Dataset entries
— begin —

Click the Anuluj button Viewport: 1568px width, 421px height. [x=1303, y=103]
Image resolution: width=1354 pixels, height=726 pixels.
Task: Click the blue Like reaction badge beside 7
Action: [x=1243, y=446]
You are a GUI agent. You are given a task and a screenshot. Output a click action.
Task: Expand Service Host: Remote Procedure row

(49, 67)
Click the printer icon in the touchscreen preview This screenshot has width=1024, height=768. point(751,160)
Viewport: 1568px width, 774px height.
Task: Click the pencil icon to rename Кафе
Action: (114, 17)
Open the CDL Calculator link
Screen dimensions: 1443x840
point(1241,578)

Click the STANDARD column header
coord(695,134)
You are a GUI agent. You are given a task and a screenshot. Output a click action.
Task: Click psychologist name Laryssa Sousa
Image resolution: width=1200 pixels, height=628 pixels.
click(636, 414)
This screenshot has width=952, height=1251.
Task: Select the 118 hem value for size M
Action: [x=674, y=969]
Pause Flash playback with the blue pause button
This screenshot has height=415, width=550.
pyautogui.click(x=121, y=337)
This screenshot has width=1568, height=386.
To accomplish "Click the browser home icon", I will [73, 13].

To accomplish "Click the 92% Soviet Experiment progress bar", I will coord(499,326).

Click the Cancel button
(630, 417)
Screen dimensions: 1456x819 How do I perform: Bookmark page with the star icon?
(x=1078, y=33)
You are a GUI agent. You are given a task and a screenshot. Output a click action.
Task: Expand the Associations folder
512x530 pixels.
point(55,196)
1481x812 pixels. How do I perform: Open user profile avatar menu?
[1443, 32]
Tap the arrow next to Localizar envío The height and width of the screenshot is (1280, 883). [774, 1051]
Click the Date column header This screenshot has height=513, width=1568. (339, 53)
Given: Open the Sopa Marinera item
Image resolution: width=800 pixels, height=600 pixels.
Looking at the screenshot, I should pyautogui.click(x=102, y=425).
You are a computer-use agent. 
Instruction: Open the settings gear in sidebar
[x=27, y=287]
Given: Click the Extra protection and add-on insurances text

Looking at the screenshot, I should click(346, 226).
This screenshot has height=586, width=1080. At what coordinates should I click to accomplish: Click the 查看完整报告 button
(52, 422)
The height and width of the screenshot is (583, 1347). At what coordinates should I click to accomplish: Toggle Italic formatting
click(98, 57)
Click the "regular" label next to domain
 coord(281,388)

— end —

Copy the lines word for word, beginning at the first line of the entries and ending with the line that contains "Action: [x=1243, y=446]", including that line.

Click the Anuluj button Viewport: 1568px width, 421px height. [x=1303, y=103]
Image resolution: width=1354 pixels, height=726 pixels.
Task: Click the blue Like reaction badge beside 7
Action: [x=1243, y=446]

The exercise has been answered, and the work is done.